-- Text block follows --

Sister Act @ Leeds Grand Theatre

26 August 2016


What do you get when you cross tone-deaf Nuns with a diva of Vegas proportions? The Craig Revel Horwood directed UK stage tour of Sister Act, that's what. 

Now I've never seen the first film, but I've seen the second (Lauryn Hill slaying) and I have to say from what I gather that this theatrical performance is incredibly different from both. It's worth noting that the songs are original and unique from Emile Adorlino's 1992 film starring Whoopi Goldberg, and Bill Duke's 1993 sequel. Oh, and there's no Whoops.

I was reminded throughout the show of another musical, namely Dreamgirls, the motion picture which stars both Jennifer Hudson and Beyonce. In her portrayal of Deloris Van Cartier in Sister ActAlexandra Burke (the 2008 X Factor winner) to my mind consistently channels Queen Bey. It's even apparent in the way she says the name "Curtis" (sounding more like "Curdis") which is also the name of Jamie Foxx's character in DG, who's Beyonce's love interest. Maybe this isn't surprising considering Burke duetted with Beyonce on the pop television show which launched her to fame. Maybe B even gave her some tips. But, this isn't to say Alexandra's starring role as an American chorus-girl-cum-Holy-ward is not convincing. In fact, in this role she shines. Her stunning voice reverberates around the Leeds Grand Theatre in a true Whitney Houston tinged fashion; it brings the house down.

From our first glimpse of Burke as Van Cartier, the singer on-the-run who becomes a Nun to evade revenge from her murderous ex-lover, it's apparent how flamboyant and sassy this production is going to be. She arrives at the Queen of Angels church, clad in high purple suede boots, to a throng of Nuns singing in a horrendous, farcical fashion. Over the course of the show, she teaches them how to "put... the sis back in Genesis," and preaches the power of Raising Your Voice. Feminist icon, or what!

-- Text block concluded --

■ What the task requires ■
Answer these questions from the Sister Act review.
(a) Who directed the UK stage tour of Sister Act?
(b) Which show had Alexandra Burke won, and in what year?
(c) What is the name of the church where Van Cartier arrives?

-- Stored data follows --

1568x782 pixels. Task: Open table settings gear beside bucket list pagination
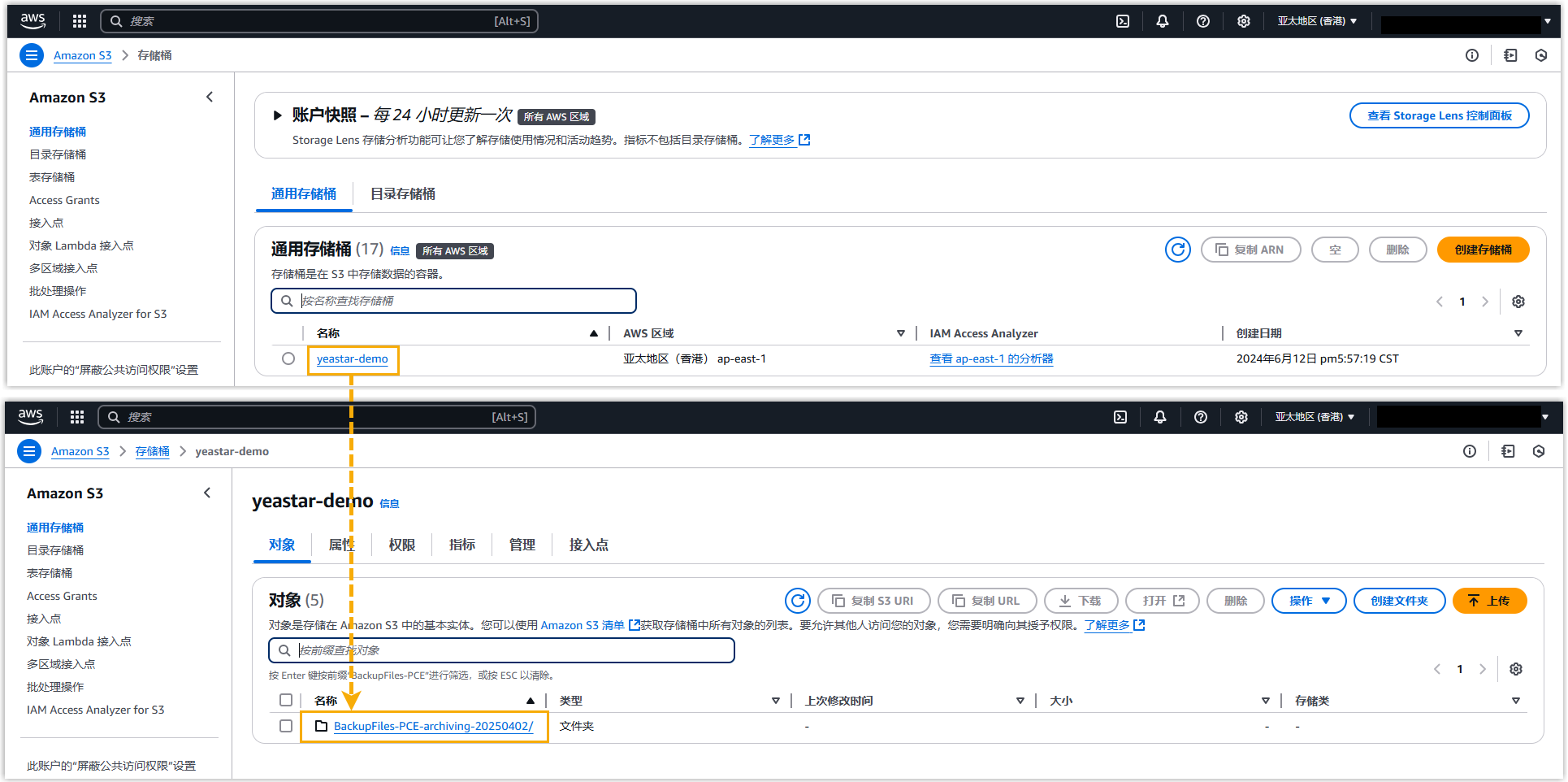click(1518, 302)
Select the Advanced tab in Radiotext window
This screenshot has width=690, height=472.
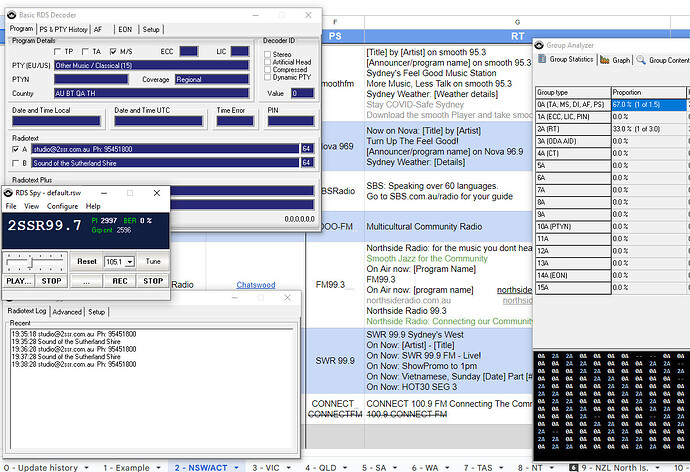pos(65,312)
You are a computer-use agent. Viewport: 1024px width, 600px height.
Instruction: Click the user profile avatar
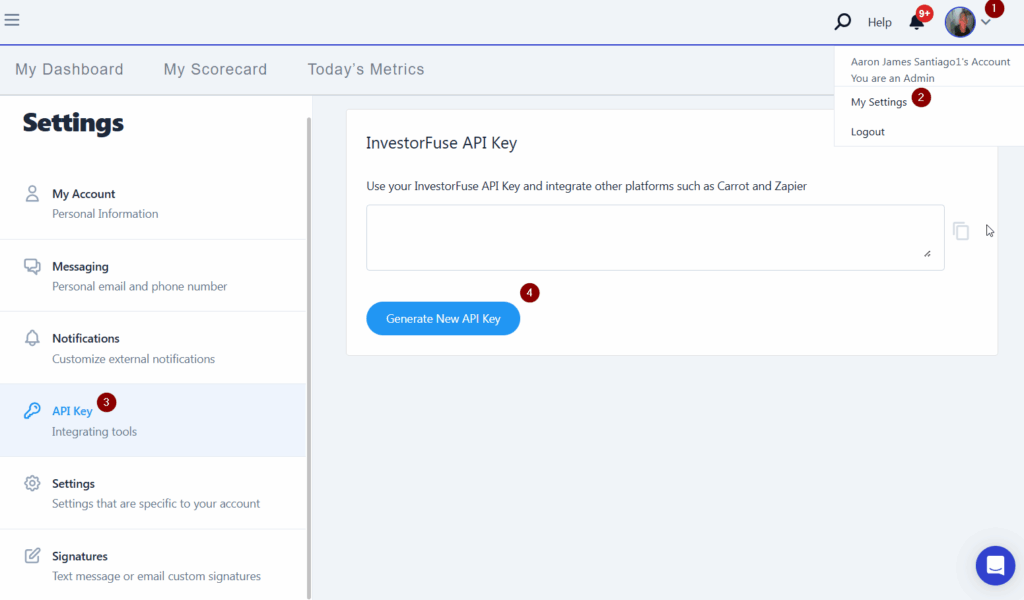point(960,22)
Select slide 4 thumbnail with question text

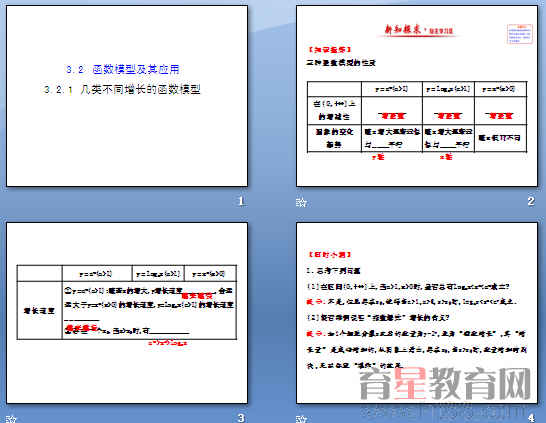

-- Stored data concluded --

■ Expected answer ■
(a) Craig Revel Horwood
(b) The X Factor, in 2008
(c) The Queen of Angels church